Beyond these only-in-L.A. partnerships in the world’s entertainment capital, the School and its faculty have reached out to several other, less obvious institutions for rewarding relationships. These include Beit T’Shuvah, a Jewish faith-based rehabilitation center for substance abuse — which provides a practical practice field for Theatre and Therapy students; and the Alliance for Community Transit-Los Angeles (ACT-LA), where students practice “invisible theatre” connected to propositions on the ballot.
On campus, beyond natural partnerships with the Roski School of Art and Design (centered on social change) and the School of Cinematic Arts, SDA partners with the Keck School of Medicine. Along with its training in medical clowning, a new initiative called ACT Together brings doctors and other medical practitioners into the same space as theatre artists in the practice of “forum theatre.”
“Together, they build fictional versions of doctor-patient interactions,” explains Dean Bridel, “which are then performed in front of a live audience of medical practitioners — who then interrogate those mini-fictions and explore other options, in terms of how to deal with difficult patients, or indeed how patients might deal with what they perceive as difficult doctors.”
There’s also an ongoing, newly-amplified partnership with the Viterbi School of Engineering, teaching improv to engineers, and an upcoming collaboration with the Leonard Davis School of Gerontology, where one of the country’s renowned practitioners in Theatre and Aging will demonstrate how theatrical practice can be a tool for offering agency and self-actualization to seniors, particularly those suffering from mental impairment and other forms of memory struggle.

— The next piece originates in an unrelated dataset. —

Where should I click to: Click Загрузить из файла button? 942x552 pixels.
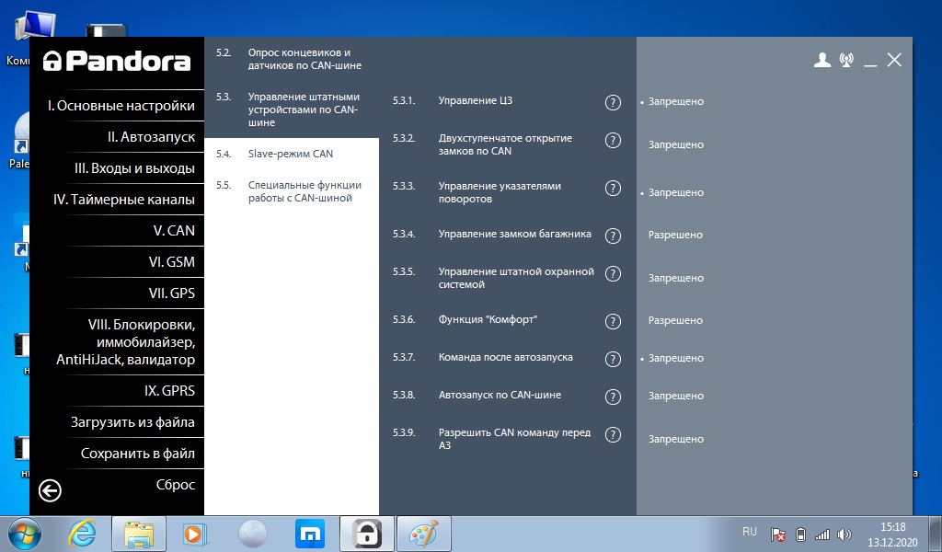pos(132,422)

Add to that a new and pioneering BFA in Musical Theatre, offered by SDA in partnership with the Glorya Kaufman School of Dance and the Thornton School of Music. The degree, which will accept its inaugural class in the fall of 2019, was an outgrowth of the recent team-up between the three schools — dancers, actors and musicians — on the massively successful, sold-out production of West Side Story.

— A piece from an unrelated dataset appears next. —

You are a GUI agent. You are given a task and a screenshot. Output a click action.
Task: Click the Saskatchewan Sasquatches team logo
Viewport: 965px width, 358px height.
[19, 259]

All of these alliances — whether off-campus or not, directly arts-related or less-than-obvious — take advantage of the School of Dramatic Arts’ singular seat in the heart of Los Angeles. And they all tie into SDA’s core mission.

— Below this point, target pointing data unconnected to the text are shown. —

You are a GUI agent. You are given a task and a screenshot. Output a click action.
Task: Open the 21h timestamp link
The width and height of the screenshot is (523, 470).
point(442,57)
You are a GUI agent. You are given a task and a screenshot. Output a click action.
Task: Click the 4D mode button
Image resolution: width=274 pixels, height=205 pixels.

“One of my philosophies about theatre arts practice, or dramatic arts practice, is that it is built on the muscle of collaboration,” explains Dean Bridel. “And because the theatre arts are rooted in communication and empathy as two of their most basic values, that positions us really advantageously, as we are curious about exploring the way that we can intersect with differing disciplines and differing organizations — because we lead with those values.”
Story appeared in the 2018-19 Callboard magazine.